- **Stored dataset items**
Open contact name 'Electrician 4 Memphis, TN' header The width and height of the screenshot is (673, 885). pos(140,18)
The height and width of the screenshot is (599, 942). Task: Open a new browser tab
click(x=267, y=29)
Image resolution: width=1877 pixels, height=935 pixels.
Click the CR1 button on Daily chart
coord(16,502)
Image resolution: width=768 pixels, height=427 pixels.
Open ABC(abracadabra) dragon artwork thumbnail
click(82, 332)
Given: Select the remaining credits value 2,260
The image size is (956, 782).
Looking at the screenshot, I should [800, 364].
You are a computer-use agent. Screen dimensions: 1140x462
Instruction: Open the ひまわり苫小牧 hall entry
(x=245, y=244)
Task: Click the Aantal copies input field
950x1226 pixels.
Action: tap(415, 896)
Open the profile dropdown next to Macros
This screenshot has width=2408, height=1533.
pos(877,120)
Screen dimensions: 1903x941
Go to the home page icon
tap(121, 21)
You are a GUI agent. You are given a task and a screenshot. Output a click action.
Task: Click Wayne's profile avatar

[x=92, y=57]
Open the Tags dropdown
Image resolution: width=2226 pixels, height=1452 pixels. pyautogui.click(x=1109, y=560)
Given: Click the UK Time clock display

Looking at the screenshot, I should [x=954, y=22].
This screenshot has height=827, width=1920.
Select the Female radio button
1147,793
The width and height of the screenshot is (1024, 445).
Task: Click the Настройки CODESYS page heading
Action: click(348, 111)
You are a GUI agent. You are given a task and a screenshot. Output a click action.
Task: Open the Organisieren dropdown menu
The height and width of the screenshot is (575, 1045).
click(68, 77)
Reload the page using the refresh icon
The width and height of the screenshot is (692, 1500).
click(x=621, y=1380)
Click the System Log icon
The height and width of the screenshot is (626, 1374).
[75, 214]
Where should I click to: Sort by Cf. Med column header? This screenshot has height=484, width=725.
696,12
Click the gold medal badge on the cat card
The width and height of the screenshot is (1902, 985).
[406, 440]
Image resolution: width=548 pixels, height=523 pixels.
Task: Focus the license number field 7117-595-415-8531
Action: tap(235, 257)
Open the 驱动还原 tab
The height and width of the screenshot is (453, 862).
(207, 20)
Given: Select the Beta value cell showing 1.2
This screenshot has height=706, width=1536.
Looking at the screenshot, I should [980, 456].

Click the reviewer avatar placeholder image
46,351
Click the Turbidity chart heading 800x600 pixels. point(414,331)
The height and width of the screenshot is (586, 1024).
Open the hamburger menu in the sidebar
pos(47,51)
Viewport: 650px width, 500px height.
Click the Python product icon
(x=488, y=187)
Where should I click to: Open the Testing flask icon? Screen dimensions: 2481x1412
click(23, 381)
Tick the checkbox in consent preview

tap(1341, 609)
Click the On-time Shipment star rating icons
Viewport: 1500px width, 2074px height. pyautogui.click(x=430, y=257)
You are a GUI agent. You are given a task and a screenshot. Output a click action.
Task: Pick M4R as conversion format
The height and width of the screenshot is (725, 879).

- **Exercise**
Pick out and copy each line of the records that contains the word "This". Case counts.

- **Response**
This screenshot has width=2408, height=1533.
This screenshot has height=827, width=1920.
Where should I click to: Sort by Cf. Med column header? This screenshot has height=484, width=725.
This screenshot has height=706, width=1536.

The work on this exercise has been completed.